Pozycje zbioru
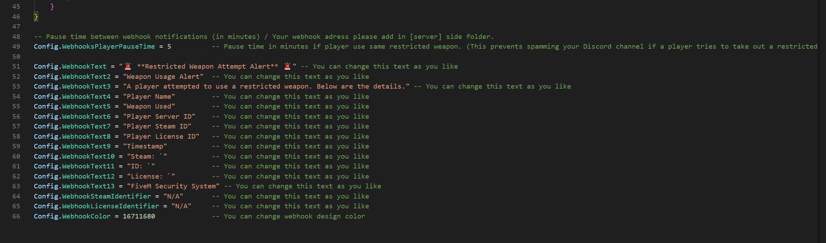This screenshot has height=243, width=826.
Task: Click the WebhookLicenseIdentifier "N/A" value
Action: 181,206
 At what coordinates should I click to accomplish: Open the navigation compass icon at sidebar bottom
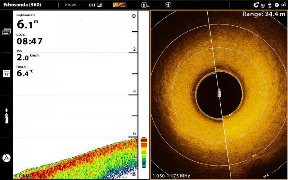(6, 158)
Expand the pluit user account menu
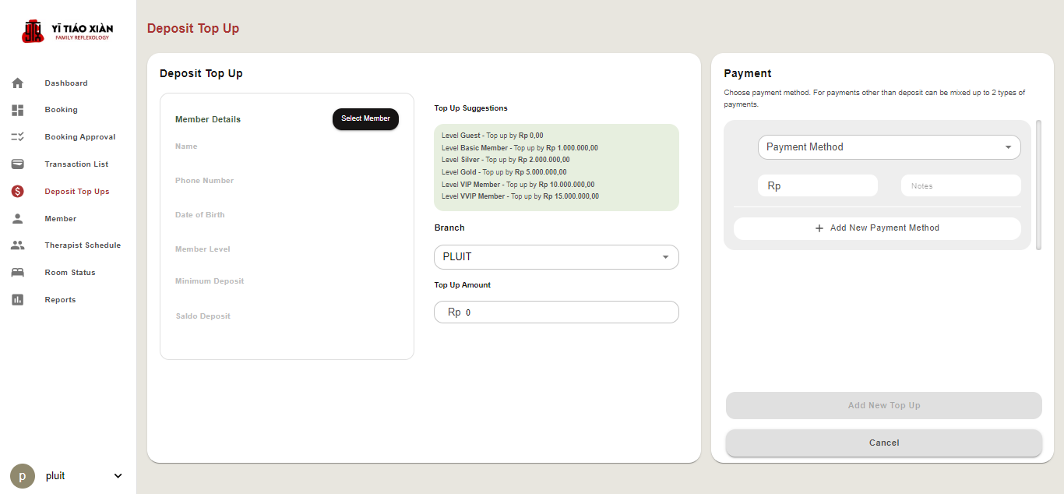1064x494 pixels. (x=118, y=476)
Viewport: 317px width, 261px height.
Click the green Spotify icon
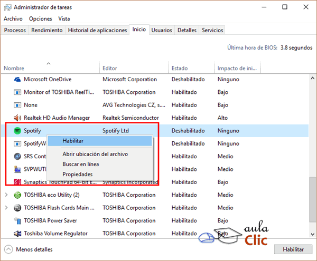17,130
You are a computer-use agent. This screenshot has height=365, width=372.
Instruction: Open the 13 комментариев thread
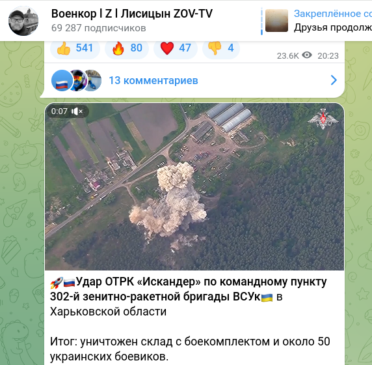tap(153, 81)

Wykonaj polecenie:
Przepisz wszystkie powyższe pozycje, zmieniając nazwę „icon” na „button” i pozostawiając resztę bez zmian. Pomiń obrazy.

Odpowiedź pisemna:
This screenshot has height=243, width=826.
Task: Click the WebhookLicenseIdentifier "N/A" value
Action: 181,206
 At what coordinates should I click to accomplish: Open the navigation compass button at sidebar bottom
(6, 158)
Expand the pluit user account menu
1064x494 pixels. (x=118, y=476)
Viewport: 317px width, 261px height.
Click the green Spotify button
17,130
You are a computer-use agent. This screenshot has height=365, width=372.
Instruction: Open the 13 комментариев thread
tap(153, 81)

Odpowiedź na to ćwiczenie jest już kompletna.